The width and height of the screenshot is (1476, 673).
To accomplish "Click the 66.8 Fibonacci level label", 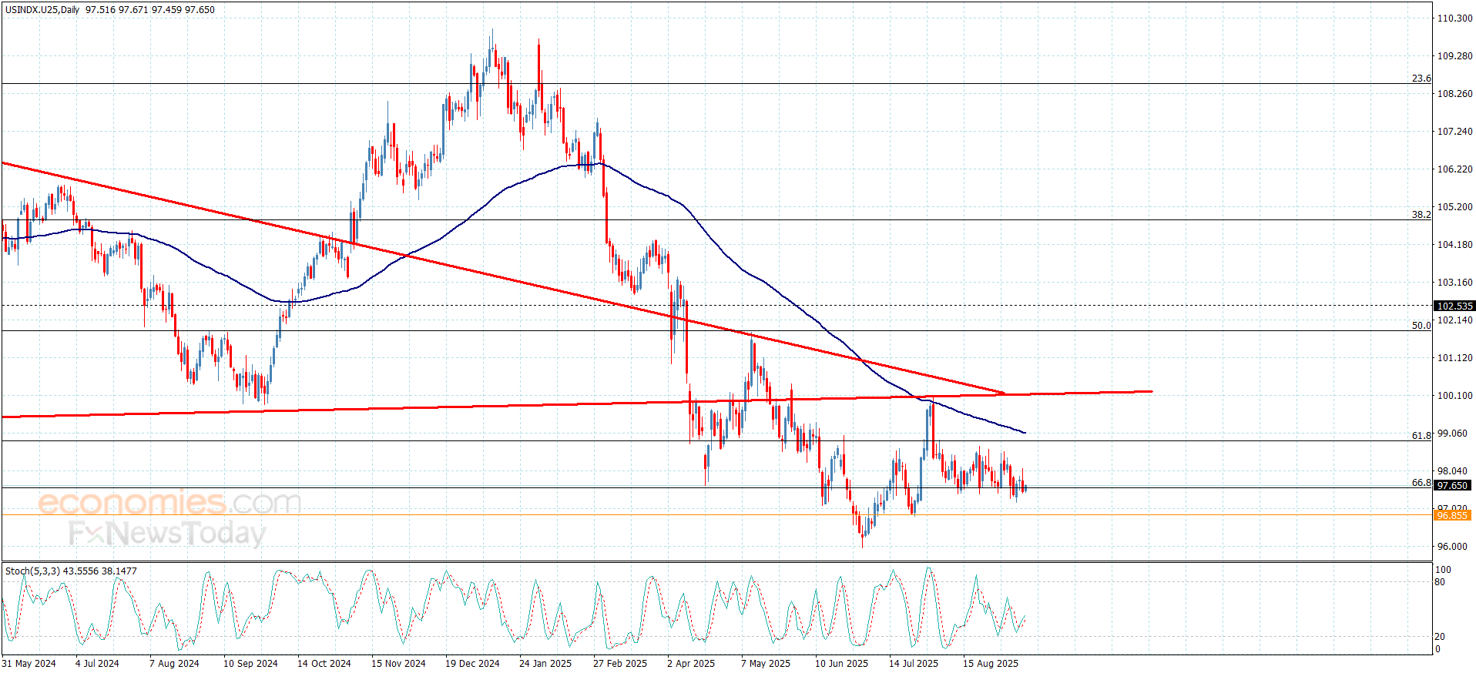I will click(1421, 483).
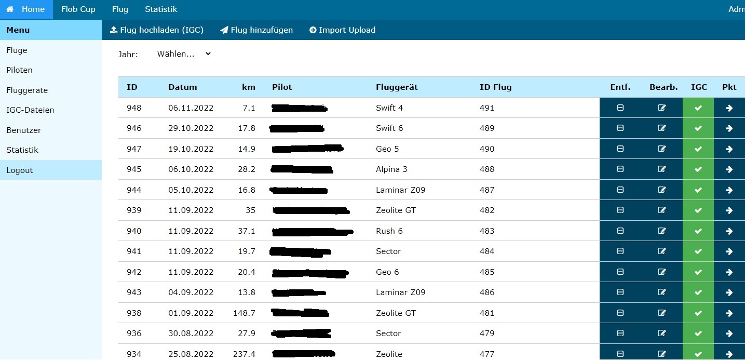This screenshot has width=745, height=360.
Task: Toggle IGC check on flight 943 Laminar Z09
Action: (698, 292)
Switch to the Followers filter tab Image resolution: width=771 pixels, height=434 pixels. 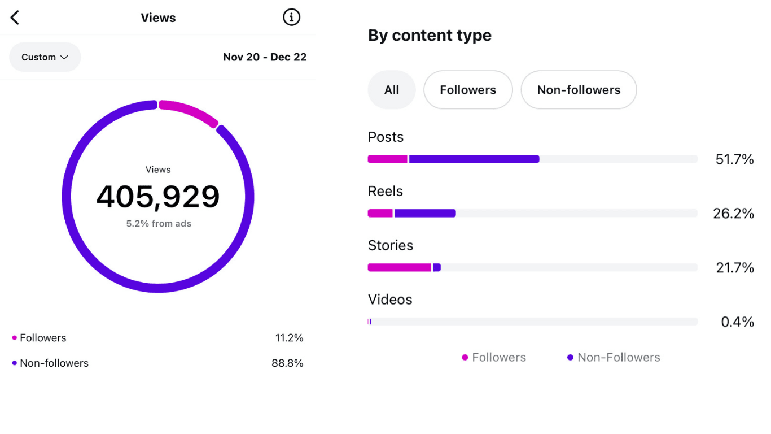(468, 90)
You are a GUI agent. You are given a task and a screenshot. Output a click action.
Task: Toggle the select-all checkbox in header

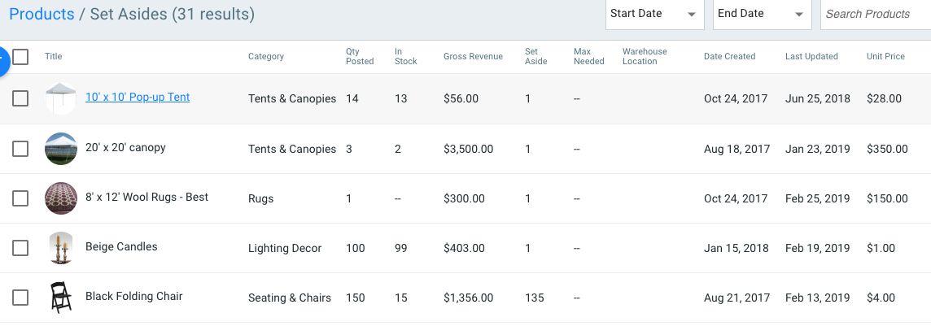click(x=20, y=57)
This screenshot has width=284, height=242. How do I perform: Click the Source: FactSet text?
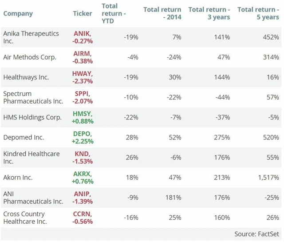point(257,234)
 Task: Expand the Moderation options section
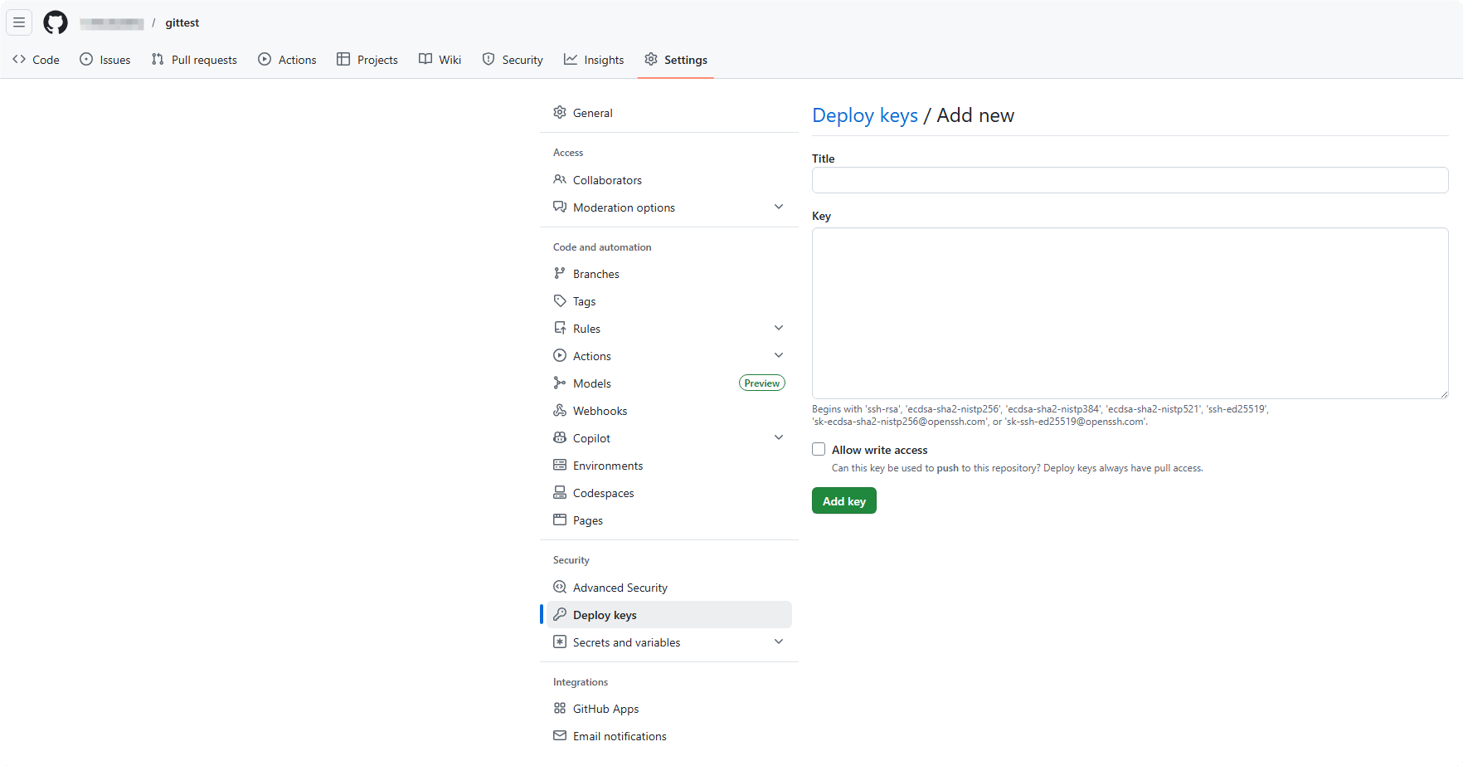click(x=778, y=207)
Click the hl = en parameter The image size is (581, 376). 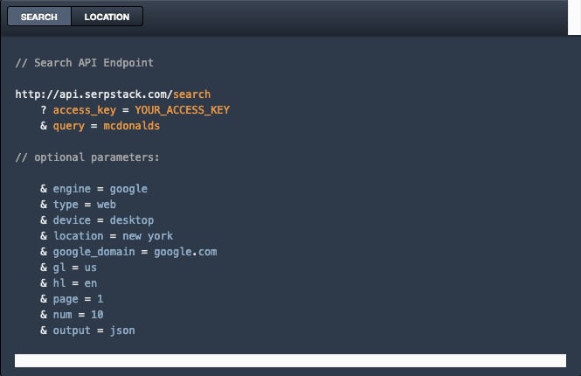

—————

* **What is required**:
Repeat nothing but the lines from the one containing "Task: Toggle the" through the end of the entries, exactly, and skip the pictures.

* **Answer to the problem**:
Task: Toggle the select-all checkbox in header

click(x=20, y=57)
This screenshot has width=284, height=242. How do I perform: Click the Source: FactSet text?
point(257,234)
 Task: Expand the Moderation options section
click(x=778, y=207)
Click the hl = en parameter The image size is (581, 376). 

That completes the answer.